#### Material for this exercise ####

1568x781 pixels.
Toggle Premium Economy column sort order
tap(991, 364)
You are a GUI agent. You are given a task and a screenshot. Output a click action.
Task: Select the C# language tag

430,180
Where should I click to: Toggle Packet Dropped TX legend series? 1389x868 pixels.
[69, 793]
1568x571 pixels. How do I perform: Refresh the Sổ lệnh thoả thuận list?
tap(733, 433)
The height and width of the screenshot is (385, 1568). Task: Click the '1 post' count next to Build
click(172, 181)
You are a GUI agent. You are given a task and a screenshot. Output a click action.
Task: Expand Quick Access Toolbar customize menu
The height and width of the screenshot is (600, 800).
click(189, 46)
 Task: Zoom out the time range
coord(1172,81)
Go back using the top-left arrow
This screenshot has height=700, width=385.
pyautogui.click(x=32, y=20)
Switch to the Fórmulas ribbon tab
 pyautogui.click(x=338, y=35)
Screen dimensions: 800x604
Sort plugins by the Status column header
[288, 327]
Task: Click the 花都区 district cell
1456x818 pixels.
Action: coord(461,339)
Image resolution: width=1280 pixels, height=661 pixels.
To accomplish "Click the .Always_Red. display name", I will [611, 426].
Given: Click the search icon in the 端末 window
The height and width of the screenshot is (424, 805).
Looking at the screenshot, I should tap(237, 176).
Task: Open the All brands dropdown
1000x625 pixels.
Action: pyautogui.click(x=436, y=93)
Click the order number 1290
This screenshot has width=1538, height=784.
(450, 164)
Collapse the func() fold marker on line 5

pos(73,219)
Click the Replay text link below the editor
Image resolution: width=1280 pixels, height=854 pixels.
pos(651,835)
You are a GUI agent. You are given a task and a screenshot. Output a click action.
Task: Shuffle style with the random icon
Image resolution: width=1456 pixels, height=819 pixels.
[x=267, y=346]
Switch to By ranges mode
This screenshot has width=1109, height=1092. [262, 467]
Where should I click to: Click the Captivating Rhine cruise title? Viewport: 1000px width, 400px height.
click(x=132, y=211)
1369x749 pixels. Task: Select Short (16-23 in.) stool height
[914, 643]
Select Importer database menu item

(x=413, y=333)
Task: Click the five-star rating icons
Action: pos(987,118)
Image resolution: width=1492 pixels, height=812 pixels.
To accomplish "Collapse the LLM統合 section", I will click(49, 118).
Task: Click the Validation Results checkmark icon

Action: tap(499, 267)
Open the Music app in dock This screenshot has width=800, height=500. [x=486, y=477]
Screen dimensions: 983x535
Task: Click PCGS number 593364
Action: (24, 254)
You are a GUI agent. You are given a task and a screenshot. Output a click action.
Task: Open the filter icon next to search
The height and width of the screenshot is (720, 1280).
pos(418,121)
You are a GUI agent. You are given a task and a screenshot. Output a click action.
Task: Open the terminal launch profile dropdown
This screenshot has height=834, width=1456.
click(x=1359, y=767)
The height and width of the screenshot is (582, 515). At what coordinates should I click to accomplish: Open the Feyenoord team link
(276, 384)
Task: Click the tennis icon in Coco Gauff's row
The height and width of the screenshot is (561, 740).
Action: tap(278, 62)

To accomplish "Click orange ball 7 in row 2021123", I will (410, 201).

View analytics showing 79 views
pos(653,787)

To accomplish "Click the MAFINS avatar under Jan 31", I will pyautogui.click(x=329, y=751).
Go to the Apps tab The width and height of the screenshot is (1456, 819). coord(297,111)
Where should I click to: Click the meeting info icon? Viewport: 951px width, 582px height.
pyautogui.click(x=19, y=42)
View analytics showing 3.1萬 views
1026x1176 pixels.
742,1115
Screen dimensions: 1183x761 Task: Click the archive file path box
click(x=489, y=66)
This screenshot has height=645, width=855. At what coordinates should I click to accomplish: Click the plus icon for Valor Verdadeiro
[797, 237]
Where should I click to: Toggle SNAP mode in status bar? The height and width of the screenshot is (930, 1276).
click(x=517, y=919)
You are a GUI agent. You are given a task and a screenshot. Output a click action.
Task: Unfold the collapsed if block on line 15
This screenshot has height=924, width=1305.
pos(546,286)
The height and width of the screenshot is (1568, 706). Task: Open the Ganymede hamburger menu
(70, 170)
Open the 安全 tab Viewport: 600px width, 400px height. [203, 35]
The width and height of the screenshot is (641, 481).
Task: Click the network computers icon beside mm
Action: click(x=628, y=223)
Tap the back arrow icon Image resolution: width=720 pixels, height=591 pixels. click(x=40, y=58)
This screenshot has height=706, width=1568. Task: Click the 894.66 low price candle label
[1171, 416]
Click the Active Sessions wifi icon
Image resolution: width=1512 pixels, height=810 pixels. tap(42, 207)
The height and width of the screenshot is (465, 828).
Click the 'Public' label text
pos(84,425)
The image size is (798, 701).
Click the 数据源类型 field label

####

▶ [Exercise prompt] Write out the lines above again, substituting "Business Class" for "Premium Economy" and keeping everything else the same.

▶ [Exercise output]
1568x781 pixels.
Toggle Business Class column sort order
tap(991, 364)
You are a GUI agent. You are given a task and a screenshot. Output a click action.
Task: Select the C# language tag

430,180
Where should I click to: Toggle Packet Dropped TX legend series? 1389x868 pixels.
[69, 793]
1568x571 pixels. How do I perform: Refresh the Sổ lệnh thoả thuận list?
tap(733, 433)
The height and width of the screenshot is (385, 1568). Task: Click the '1 post' count next to Build
click(172, 181)
You are a GUI agent. You are given a task and a screenshot. Output a click action.
Task: Expand Quick Access Toolbar customize menu
The height and width of the screenshot is (600, 800).
click(189, 46)
 Task: Zoom out the time range
coord(1172,81)
Go back using the top-left arrow
This screenshot has height=700, width=385.
pyautogui.click(x=32, y=20)
Switch to the Fórmulas ribbon tab
 pyautogui.click(x=338, y=35)
Screen dimensions: 800x604
Sort plugins by the Status column header
[288, 327]
Task: Click the 花都区 district cell
1456x818 pixels.
Action: coord(461,339)
Image resolution: width=1280 pixels, height=661 pixels.
To accomplish "Click the .Always_Red. display name", I will [611, 426].
Given: Click the search icon in the 端末 window
The height and width of the screenshot is (424, 805).
Looking at the screenshot, I should tap(237, 176).
Task: Open the All brands dropdown
1000x625 pixels.
Action: pyautogui.click(x=436, y=93)
Click the order number 1290
This screenshot has width=1538, height=784.
(450, 164)
Collapse the func() fold marker on line 5

pos(73,219)
Click the Replay text link below the editor
Image resolution: width=1280 pixels, height=854 pixels.
pos(651,835)
You are a GUI agent. You are given a task and a screenshot. Output a click action.
Task: Shuffle style with the random icon
Image resolution: width=1456 pixels, height=819 pixels.
[x=267, y=346]
Switch to By ranges mode
This screenshot has width=1109, height=1092. [262, 467]
Where should I click to: Click the Captivating Rhine cruise title? Viewport: 1000px width, 400px height.
click(x=132, y=211)
1369x749 pixels. Task: Select Short (16-23 in.) stool height
[914, 643]
Select Importer database menu item

(x=413, y=333)
Task: Click the five-star rating icons
Action: pos(987,118)
Image resolution: width=1492 pixels, height=812 pixels.
To accomplish "Collapse the LLM統合 section", I will click(49, 118).
Task: Click the Validation Results checkmark icon

Action: tap(499, 267)
Open the Music app in dock This screenshot has width=800, height=500. [x=486, y=477]
Screen dimensions: 983x535
Task: Click PCGS number 593364
Action: (24, 254)
You are a GUI agent. You are given a task and a screenshot. Output a click action.
Task: Open the filter icon next to search
The height and width of the screenshot is (720, 1280).
pos(418,121)
You are a GUI agent. You are given a task and a screenshot. Output a click action.
Task: Open the terminal launch profile dropdown
This screenshot has height=834, width=1456.
click(x=1359, y=767)
The height and width of the screenshot is (582, 515). At what coordinates should I click to accomplish: Open the Feyenoord team link
(276, 384)
Task: Click the tennis icon in Coco Gauff's row
The height and width of the screenshot is (561, 740).
Action: tap(278, 62)

To accomplish "Click orange ball 7 in row 2021123", I will (410, 201).

View analytics showing 79 views
pos(653,787)

To accomplish "Click the MAFINS avatar under Jan 31", I will pyautogui.click(x=329, y=751).
Go to the Apps tab The width and height of the screenshot is (1456, 819). coord(297,111)
Where should I click to: Click the meeting info icon? Viewport: 951px width, 582px height.
pyautogui.click(x=19, y=42)
View analytics showing 3.1萬 views
1026x1176 pixels.
742,1115
Screen dimensions: 1183x761 Task: Click the archive file path box
click(x=489, y=66)
This screenshot has height=645, width=855. At what coordinates should I click to accomplish: Click the plus icon for Valor Verdadeiro
[797, 237]
Where should I click to: Toggle SNAP mode in status bar? The height and width of the screenshot is (930, 1276).
click(x=517, y=919)
You are a GUI agent. You are given a task and a screenshot. Output a click action.
Task: Unfold the collapsed if block on line 15
This screenshot has height=924, width=1305.
pos(546,286)
The height and width of the screenshot is (1568, 706). Task: Open the Ganymede hamburger menu
(70, 170)
Open the 安全 tab Viewport: 600px width, 400px height. [203, 35]
The width and height of the screenshot is (641, 481).
Task: Click the network computers icon beside mm
Action: click(x=628, y=223)
Tap the back arrow icon Image resolution: width=720 pixels, height=591 pixels. click(x=40, y=58)
This screenshot has height=706, width=1568. Task: Click the 894.66 low price candle label
[1171, 416]
Click the Active Sessions wifi icon
Image resolution: width=1512 pixels, height=810 pixels. tap(42, 207)
The height and width of the screenshot is (465, 828).
Click the 'Public' label text
pos(84,425)
The image size is (798, 701).
Click the 数据源类型 field label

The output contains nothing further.